While her party fades, her influence in Mexican politics continues. Defiant and wearing thick makeup, Gordillo, 72, reappeared in public late last month. At a rowdy press event in a posh hotel, she promised to reassert the 1.6-million member teachers’ union’s outsized role in public education policy. And, in impeccable timing, her reappearance came the same day Mexican kids returned to school.

“Nothing is a coincidence with Elba Esther,” said Valería Moy, director of México ¿Comó Vamos?, a think tank.

Gordillo had opposed an education reform proposed by President Enrique Peña Nieto in 2013 and scuttled a deal to support his Institutional Revolutionary Party (PRI) the year before.

Her return also rudely reminded Mexicans of the rampant impunity in a country where corruption mostly goes unpunished and those pursued appear targeted for political reasons.

Gordillo often appears at public events toting Gucci bags worth more than a schoolteacher’s monthly salary. Upon her arrest, prosecutors produced a paper trail of Neiman Marcus receipts. Gordillo’s profligacy contrasted with Mexico’s underperforming education system, in which schoolhouses often lack roofs and running water and students perform poorly on international exams like PISA.

Imprisoning Gordillo was supposed to send a message that Mexico was changing as Peña Nieto promoted structural reforms in energy, the economy and education. But Peña Nieto became bogged down by corruption scandals and stained by incompetence. It was later revealed the government spent more on communications promoting the education reform than it did on teacher training in 2017.

Gordillo loyalists, meanwhile, have returned to doing what they do best: organizing.
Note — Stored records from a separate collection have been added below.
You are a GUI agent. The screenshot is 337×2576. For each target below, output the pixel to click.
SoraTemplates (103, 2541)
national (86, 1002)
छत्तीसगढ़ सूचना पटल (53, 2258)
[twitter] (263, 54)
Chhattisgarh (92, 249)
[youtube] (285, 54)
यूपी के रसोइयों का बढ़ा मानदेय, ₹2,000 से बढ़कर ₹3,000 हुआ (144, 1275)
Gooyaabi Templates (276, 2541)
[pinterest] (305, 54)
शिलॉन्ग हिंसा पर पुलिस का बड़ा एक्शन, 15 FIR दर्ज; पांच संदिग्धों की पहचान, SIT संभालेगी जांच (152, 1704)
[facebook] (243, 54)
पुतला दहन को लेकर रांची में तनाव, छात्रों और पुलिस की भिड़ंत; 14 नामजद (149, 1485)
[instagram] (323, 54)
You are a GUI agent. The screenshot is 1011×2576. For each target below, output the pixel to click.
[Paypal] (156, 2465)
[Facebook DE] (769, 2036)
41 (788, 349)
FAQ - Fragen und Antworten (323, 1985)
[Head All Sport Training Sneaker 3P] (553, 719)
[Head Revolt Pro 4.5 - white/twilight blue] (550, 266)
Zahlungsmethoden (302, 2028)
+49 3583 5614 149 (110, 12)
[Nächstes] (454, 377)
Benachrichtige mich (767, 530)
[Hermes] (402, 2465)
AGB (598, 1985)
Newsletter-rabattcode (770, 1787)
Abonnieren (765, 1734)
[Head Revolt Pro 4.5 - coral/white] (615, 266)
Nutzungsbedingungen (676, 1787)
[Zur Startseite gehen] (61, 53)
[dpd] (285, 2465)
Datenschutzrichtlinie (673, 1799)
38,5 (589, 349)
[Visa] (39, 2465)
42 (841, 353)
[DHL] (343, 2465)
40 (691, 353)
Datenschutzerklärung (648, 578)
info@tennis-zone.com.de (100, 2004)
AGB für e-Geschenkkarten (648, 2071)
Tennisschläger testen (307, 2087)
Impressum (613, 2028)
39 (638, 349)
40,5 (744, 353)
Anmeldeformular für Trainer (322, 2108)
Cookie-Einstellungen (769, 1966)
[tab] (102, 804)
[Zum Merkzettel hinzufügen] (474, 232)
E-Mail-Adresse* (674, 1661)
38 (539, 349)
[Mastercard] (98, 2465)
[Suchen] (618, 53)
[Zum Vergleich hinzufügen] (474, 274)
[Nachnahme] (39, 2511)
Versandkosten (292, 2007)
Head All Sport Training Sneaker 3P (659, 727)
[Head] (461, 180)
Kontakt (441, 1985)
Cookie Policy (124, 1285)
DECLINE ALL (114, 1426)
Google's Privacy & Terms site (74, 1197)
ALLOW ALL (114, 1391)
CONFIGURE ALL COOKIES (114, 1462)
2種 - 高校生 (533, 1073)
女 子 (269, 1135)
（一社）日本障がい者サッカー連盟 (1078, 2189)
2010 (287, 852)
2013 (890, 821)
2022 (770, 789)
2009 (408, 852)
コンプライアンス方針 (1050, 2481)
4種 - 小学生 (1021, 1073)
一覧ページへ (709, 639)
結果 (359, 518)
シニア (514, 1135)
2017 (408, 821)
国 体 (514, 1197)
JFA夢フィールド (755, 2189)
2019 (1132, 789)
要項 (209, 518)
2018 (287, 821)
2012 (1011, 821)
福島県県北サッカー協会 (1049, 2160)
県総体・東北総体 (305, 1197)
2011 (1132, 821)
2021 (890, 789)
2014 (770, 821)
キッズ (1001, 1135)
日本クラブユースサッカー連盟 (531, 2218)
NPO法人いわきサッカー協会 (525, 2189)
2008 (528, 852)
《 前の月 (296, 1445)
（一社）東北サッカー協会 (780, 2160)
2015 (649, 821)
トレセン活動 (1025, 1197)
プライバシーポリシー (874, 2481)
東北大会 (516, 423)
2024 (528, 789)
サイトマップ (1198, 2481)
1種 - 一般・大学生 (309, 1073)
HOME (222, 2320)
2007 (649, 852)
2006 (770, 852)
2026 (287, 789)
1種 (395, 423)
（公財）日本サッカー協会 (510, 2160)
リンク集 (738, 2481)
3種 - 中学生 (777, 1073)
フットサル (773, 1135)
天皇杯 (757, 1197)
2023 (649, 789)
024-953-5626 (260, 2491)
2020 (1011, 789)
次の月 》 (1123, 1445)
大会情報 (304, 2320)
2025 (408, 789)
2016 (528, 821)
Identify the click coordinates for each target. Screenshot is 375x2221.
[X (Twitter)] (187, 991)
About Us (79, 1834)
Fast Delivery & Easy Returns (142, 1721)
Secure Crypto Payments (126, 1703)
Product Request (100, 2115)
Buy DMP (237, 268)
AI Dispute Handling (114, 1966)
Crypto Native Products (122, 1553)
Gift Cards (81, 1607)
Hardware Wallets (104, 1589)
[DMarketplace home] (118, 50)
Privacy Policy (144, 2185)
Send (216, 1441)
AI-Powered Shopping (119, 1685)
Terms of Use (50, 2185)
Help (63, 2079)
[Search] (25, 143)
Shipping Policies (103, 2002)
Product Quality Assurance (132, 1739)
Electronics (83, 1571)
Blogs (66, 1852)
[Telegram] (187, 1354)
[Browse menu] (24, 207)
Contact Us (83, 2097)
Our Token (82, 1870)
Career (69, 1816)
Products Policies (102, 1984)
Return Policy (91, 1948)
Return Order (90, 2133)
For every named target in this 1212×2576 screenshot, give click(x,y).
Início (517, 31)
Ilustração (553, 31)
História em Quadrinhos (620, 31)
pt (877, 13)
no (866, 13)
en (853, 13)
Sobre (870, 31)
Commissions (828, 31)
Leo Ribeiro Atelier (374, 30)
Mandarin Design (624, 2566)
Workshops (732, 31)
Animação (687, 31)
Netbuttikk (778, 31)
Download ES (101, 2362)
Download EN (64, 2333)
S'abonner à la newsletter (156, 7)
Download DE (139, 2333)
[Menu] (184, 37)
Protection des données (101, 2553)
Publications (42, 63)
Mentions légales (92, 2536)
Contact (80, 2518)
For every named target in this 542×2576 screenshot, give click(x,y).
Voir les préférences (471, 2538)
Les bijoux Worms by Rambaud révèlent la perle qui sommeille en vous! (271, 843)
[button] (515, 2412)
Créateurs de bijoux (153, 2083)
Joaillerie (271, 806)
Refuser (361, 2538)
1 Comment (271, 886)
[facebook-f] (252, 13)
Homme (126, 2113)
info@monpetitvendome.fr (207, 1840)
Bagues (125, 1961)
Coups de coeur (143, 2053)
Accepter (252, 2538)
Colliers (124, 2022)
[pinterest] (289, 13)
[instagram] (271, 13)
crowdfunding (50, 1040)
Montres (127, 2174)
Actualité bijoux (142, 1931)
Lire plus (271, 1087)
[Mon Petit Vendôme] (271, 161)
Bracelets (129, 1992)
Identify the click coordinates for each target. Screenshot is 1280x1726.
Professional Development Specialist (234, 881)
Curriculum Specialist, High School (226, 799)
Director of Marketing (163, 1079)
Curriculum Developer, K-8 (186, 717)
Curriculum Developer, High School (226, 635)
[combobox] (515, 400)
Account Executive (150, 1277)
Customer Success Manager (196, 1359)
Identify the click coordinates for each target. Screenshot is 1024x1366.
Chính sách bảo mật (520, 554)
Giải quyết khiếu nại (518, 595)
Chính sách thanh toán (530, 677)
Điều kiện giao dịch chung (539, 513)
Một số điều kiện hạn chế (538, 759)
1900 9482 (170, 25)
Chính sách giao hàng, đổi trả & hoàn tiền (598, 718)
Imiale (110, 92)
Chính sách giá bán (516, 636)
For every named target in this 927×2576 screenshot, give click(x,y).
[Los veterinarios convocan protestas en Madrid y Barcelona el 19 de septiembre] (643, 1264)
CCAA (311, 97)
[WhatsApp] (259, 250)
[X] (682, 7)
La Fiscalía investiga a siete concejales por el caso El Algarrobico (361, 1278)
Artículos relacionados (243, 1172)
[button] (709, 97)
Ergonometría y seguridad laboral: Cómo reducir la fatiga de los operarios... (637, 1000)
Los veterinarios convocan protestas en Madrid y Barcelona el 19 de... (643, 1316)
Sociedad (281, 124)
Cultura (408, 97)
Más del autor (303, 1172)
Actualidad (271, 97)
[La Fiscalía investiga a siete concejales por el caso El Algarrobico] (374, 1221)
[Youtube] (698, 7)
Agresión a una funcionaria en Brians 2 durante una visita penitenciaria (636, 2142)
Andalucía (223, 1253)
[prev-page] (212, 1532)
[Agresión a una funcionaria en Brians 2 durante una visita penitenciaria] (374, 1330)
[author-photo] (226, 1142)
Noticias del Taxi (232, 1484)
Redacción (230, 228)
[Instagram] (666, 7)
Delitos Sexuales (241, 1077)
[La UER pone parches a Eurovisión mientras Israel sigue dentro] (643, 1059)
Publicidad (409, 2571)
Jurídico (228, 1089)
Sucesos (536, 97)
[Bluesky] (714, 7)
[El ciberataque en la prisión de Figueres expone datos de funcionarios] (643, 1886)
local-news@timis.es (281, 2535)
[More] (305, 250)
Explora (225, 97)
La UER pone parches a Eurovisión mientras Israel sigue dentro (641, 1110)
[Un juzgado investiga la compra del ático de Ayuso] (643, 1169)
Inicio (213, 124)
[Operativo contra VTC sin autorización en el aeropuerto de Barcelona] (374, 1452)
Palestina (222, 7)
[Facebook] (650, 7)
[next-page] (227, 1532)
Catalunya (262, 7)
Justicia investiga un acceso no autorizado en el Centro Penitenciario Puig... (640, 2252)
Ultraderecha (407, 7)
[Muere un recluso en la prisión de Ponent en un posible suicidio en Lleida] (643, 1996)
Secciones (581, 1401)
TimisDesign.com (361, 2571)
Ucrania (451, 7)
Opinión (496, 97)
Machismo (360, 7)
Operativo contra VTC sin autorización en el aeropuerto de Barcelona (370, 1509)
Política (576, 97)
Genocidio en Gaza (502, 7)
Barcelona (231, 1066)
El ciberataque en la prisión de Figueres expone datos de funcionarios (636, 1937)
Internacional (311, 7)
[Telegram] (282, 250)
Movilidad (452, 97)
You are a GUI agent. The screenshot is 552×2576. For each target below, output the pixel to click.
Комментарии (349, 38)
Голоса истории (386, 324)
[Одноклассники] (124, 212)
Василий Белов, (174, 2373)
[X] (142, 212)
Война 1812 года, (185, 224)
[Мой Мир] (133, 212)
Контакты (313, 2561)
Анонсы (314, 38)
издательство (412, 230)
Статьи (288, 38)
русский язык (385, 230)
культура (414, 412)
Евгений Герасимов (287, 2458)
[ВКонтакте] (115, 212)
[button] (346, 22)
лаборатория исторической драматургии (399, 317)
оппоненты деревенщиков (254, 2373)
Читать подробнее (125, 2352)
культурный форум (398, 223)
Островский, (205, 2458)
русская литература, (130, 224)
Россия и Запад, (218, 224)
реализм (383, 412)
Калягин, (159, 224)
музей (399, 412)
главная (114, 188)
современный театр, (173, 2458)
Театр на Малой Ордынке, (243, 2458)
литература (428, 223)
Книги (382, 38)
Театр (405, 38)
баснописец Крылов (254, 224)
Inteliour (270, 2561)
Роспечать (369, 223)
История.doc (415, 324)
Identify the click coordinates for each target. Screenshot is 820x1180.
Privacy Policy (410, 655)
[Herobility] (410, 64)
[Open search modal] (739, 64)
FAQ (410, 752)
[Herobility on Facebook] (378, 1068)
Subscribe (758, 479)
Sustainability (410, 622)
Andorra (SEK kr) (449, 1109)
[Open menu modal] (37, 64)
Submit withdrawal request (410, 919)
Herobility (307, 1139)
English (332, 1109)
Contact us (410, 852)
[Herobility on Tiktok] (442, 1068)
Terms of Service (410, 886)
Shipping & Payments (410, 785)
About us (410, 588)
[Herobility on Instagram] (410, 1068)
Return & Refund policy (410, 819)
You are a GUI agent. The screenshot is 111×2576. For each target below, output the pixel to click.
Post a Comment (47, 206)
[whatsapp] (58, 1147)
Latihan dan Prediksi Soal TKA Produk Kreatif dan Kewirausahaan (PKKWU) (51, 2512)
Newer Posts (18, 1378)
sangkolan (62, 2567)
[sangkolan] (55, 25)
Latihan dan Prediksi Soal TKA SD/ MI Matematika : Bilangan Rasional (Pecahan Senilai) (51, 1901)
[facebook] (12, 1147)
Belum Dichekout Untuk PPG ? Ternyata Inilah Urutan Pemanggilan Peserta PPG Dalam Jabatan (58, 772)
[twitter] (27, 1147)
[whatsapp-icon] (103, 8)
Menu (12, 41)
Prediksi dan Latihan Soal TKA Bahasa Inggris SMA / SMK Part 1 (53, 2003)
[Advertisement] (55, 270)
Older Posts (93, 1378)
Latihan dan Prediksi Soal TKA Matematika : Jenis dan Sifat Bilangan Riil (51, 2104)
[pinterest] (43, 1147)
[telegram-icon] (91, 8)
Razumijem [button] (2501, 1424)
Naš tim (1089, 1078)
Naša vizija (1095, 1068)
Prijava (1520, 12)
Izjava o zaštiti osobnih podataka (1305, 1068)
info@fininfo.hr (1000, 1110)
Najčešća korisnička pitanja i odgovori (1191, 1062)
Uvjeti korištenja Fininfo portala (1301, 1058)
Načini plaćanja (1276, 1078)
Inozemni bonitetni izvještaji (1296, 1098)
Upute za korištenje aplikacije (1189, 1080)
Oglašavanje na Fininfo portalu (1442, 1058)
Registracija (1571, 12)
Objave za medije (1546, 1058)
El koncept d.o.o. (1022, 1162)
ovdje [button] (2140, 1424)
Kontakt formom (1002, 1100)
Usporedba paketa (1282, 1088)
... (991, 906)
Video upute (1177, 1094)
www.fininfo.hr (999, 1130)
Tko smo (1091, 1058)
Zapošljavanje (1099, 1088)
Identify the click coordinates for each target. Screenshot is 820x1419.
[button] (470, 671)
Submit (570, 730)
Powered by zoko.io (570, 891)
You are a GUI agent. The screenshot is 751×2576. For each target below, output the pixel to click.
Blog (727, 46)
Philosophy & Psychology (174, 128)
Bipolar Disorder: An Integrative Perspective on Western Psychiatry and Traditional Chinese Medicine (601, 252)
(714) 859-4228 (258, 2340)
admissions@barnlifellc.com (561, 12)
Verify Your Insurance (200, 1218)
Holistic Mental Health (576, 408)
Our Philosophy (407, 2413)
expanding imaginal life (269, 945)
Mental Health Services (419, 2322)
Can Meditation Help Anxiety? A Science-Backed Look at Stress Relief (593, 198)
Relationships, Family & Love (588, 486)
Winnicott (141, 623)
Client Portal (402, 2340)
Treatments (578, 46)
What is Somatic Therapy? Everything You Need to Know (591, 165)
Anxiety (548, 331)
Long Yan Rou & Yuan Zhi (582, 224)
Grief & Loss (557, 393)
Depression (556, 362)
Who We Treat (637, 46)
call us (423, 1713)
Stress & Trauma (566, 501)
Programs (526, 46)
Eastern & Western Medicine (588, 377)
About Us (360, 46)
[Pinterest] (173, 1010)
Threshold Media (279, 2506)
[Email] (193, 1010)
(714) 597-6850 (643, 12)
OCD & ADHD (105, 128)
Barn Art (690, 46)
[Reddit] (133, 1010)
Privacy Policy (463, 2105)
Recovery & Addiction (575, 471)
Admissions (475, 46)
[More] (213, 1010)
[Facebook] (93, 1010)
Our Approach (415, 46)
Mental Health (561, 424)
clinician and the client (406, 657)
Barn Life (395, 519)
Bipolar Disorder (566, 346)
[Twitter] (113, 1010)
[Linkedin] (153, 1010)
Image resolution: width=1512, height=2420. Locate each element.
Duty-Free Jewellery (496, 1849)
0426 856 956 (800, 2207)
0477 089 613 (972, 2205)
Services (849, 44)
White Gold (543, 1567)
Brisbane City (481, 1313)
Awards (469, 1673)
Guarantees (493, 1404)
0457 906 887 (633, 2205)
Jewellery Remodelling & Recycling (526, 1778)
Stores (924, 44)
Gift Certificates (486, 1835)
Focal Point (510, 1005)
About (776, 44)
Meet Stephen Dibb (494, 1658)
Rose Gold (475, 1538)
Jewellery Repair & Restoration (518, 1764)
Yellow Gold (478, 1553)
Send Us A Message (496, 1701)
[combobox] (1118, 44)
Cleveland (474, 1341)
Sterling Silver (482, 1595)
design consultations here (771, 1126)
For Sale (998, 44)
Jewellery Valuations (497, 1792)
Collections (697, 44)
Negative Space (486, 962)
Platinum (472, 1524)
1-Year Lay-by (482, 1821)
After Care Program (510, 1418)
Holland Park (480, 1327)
Loyalists have already started initiatives to return Gordillo to the leadership of the teachers’ union. And Gordillo has promised to fight the education reform. She’s even winning some sympathy.

“Last year she was demonized,” Moy said. “Now everyone is talking about her as a victim of the system, but she is the system. She embodies everything that is wrong with education in Mexico and yet she’s free and the education reform is going in the trash can.”

Gordillo is likely to start another political party, too. But it’s unlikely to carry the “alliance” name and logo.